Work instructions: Copy out the lines below word for word, leaving out the pictures.

- - - - - - -

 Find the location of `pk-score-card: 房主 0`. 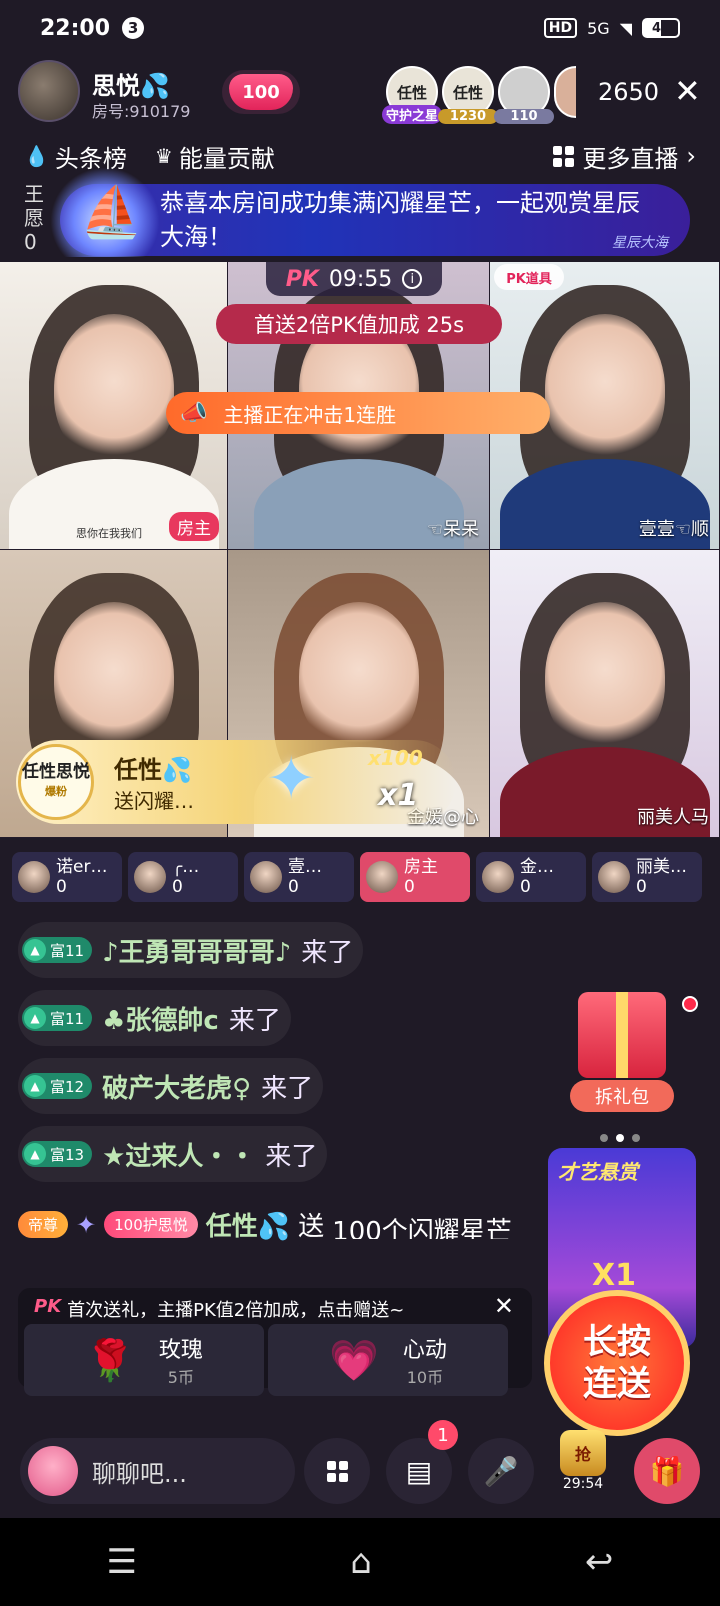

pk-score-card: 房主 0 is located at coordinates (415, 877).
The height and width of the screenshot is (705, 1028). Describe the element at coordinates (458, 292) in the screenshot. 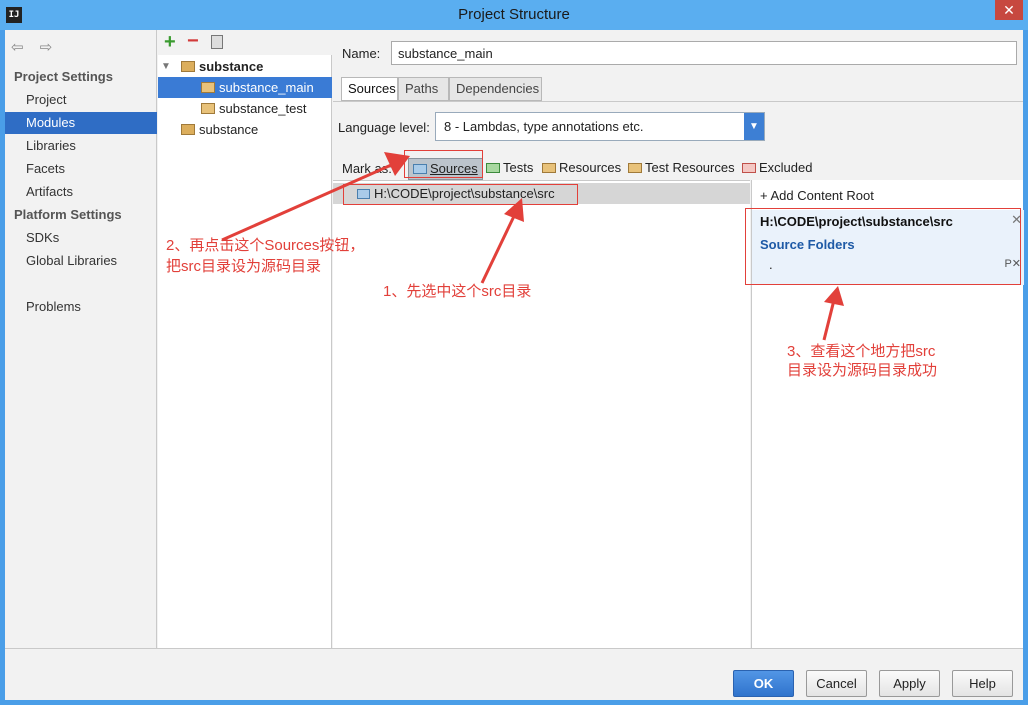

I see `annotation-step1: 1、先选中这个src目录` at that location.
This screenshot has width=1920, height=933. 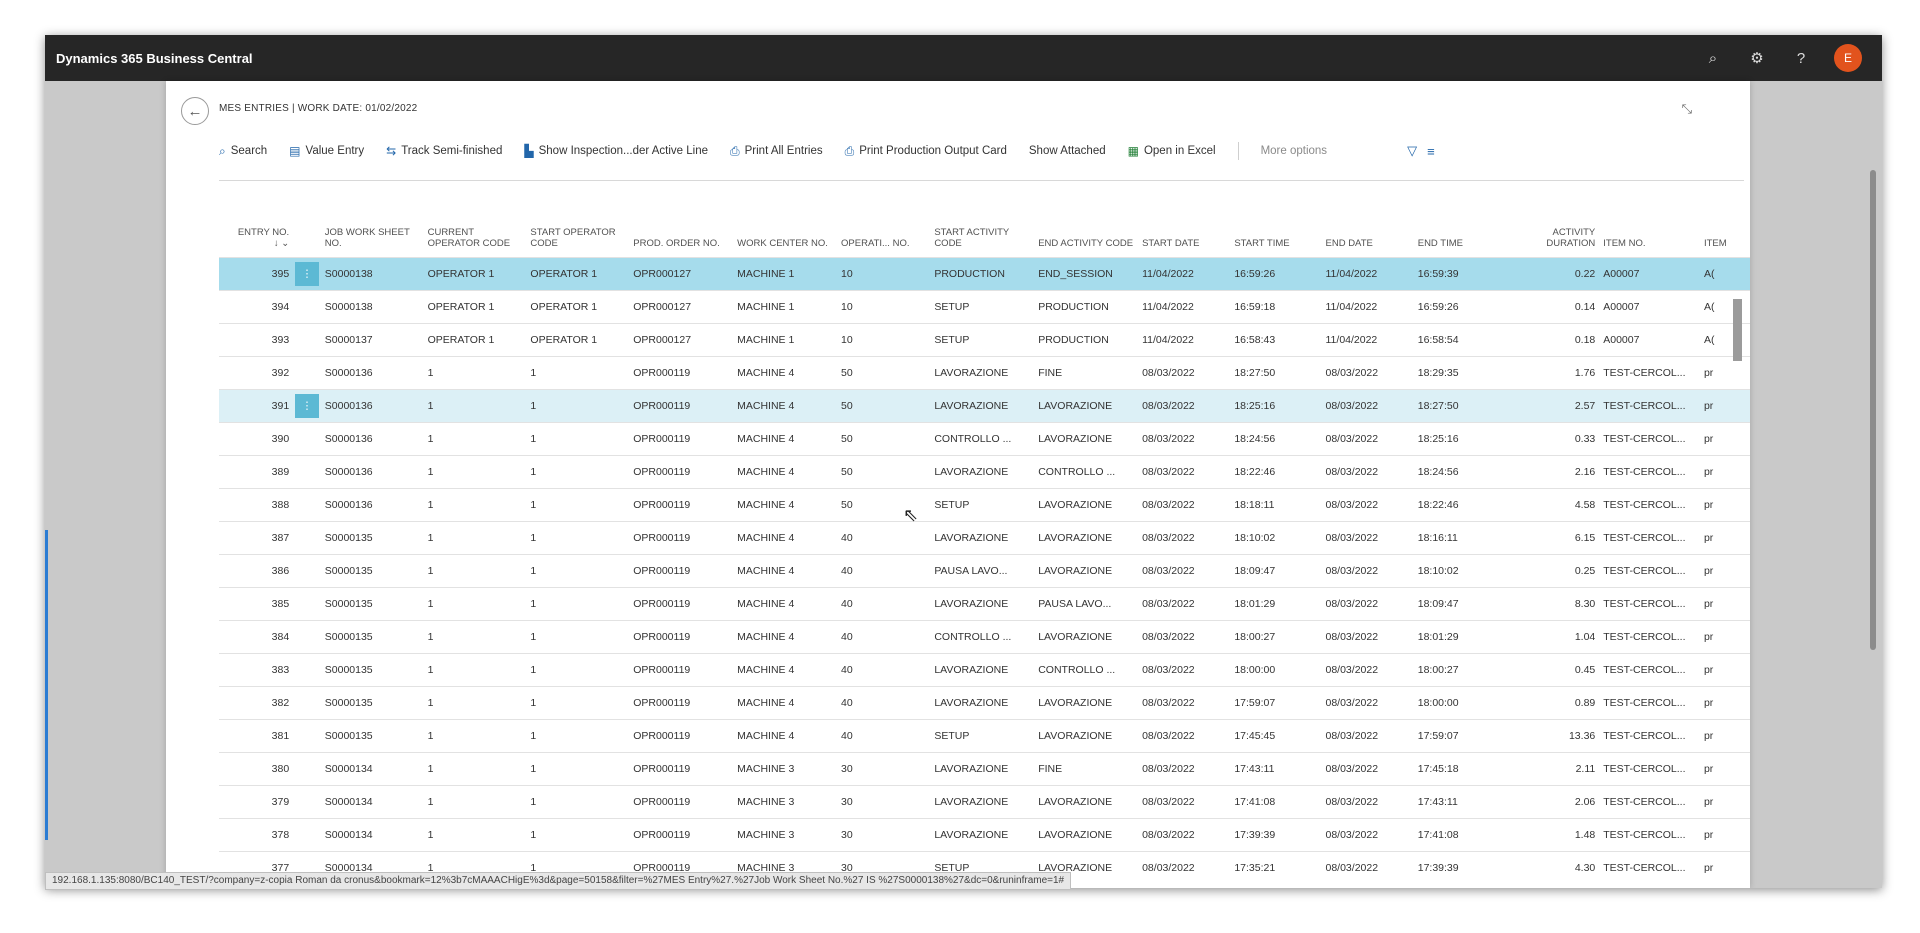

- - - - - - -

Answer space:
 Find the location of `pk-score-card: 房主 0`. 

pk-score-card: 房主 0 is located at coordinates (415, 877).
The height and width of the screenshot is (705, 1028). Describe the element at coordinates (458, 292) in the screenshot. 

I see `annotation-step1: 1、先选中这个src目录` at that location.
This screenshot has width=1920, height=933. 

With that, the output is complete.